Items listed in a dataset

------

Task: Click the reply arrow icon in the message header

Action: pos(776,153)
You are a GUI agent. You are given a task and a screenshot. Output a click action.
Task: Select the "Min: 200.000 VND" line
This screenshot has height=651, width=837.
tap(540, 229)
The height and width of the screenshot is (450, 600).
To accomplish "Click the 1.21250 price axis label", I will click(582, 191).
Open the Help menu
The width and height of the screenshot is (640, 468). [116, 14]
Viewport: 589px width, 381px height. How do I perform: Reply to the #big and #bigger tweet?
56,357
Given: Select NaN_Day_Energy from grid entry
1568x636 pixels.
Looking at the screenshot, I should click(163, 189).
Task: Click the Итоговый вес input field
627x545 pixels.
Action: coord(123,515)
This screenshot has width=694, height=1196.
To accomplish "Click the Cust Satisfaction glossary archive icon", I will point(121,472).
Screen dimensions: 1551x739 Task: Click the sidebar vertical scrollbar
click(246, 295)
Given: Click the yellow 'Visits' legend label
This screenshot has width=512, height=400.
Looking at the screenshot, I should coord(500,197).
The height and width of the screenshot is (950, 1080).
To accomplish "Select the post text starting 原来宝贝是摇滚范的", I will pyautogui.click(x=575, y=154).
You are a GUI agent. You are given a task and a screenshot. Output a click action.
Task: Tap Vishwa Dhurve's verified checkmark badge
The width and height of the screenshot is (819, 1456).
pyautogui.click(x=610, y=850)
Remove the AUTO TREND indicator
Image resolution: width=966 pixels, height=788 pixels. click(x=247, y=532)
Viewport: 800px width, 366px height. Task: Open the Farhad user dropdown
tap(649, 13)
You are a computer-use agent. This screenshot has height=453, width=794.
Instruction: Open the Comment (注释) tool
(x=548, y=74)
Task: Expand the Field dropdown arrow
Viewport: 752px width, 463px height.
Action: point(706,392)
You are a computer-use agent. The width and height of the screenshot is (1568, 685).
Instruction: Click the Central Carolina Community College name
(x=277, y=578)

------

AIM OF THE TASK: Your job is to print exactly the lines that run from the top of the entries through the line with "You are a computer-use agent. The", and no others.

PROBLEM SOLUTION:
Task: Click the reply arrow icon in the message header

Action: pos(776,153)
You are a GUI agent. You are given a task and a screenshot. Output a click action.
Task: Select the "Min: 200.000 VND" line
This screenshot has height=651, width=837.
tap(540, 229)
The height and width of the screenshot is (450, 600).
To accomplish "Click the 1.21250 price axis label", I will click(582, 191).
Open the Help menu
The width and height of the screenshot is (640, 468). [116, 14]
Viewport: 589px width, 381px height. How do I perform: Reply to the #big and #bigger tweet?
56,357
Given: Select NaN_Day_Energy from grid entry
1568x636 pixels.
Looking at the screenshot, I should click(163, 189).
Task: Click the Итоговый вес input field
627x545 pixels.
Action: coord(123,515)
This screenshot has width=694, height=1196.
To accomplish "Click the Cust Satisfaction glossary archive icon", I will point(121,472).
Screen dimensions: 1551x739 Task: Click the sidebar vertical scrollbar
click(246, 295)
Given: Click the yellow 'Visits' legend label
This screenshot has width=512, height=400.
Looking at the screenshot, I should coord(500,197).
The height and width of the screenshot is (950, 1080).
To accomplish "Select the post text starting 原来宝贝是摇滚范的", I will pyautogui.click(x=575, y=154).
You are a GUI agent. You are given a task and a screenshot. Output a click action.
Task: Tap Vishwa Dhurve's verified checkmark badge
The width and height of the screenshot is (819, 1456).
pyautogui.click(x=610, y=850)
Remove the AUTO TREND indicator
Image resolution: width=966 pixels, height=788 pixels. click(x=247, y=532)
Viewport: 800px width, 366px height. Task: Open the Farhad user dropdown
tap(649, 13)
You are a computer-use agent. This screenshot has height=453, width=794.
Instruction: Open the Comment (注释) tool
(x=548, y=74)
Task: Expand the Field dropdown arrow
Viewport: 752px width, 463px height.
Action: point(706,392)
You are a computer-use agent. The width and height of the screenshot is (1568, 685).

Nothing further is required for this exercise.